Please lay out the data as a Markdown table with the columns "Row" and "Line," starting at the line that contains "You are a computer-use agent." and ending at the line that contains "(x=24, y=492)", both included, with blank lines omitted. Leave any pictures out of the table.

LISTING:

=====

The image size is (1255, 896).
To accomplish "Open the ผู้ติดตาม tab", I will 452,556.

=====

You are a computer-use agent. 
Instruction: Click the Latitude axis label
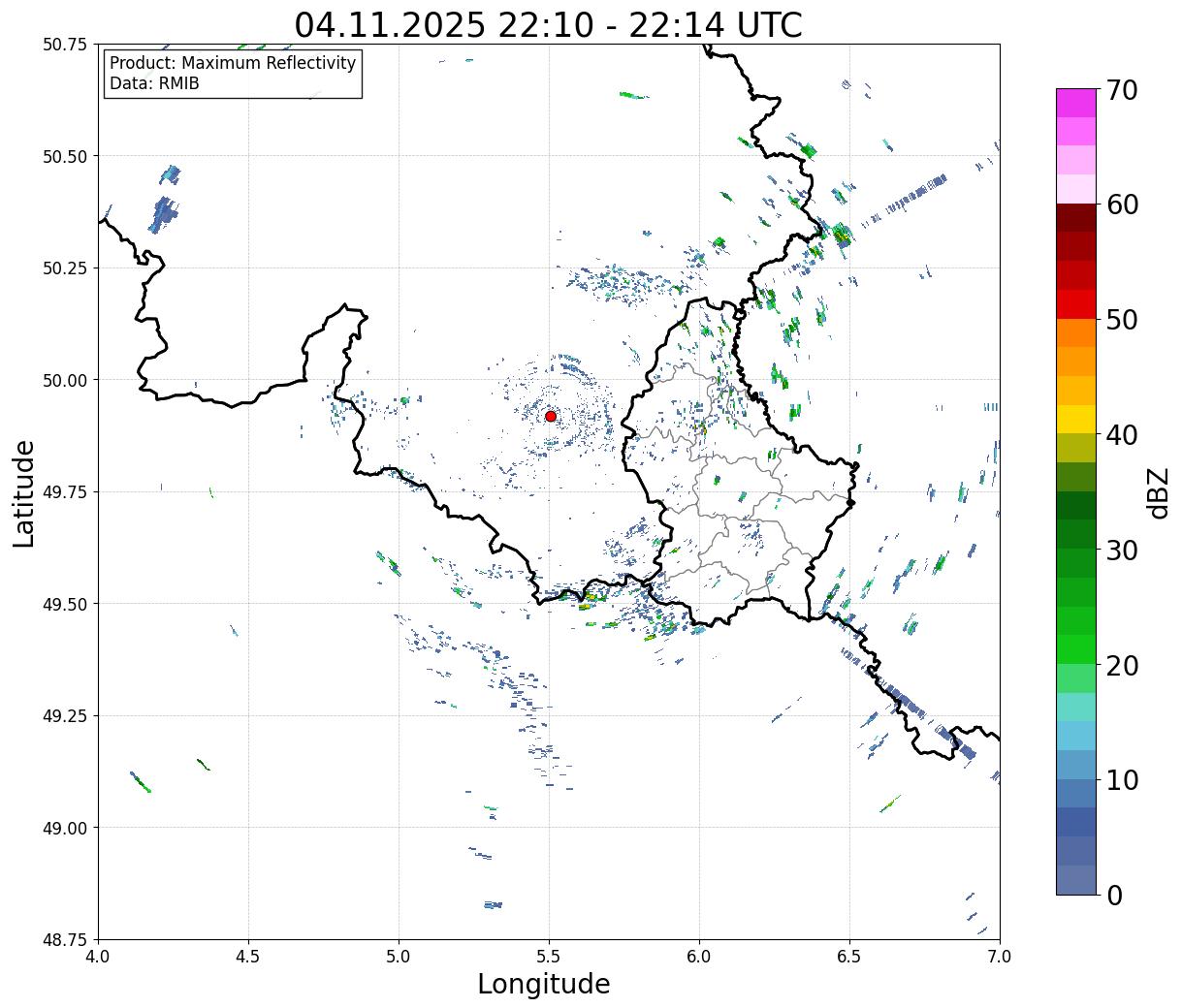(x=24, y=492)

=====

TASK RESULT:
| Row | Line |
|---|---|
| 1 | You are a computer-use agent.  |
| 2 | Instruction: Click the Latitude axis label |
| 3 | (x=24, y=492) |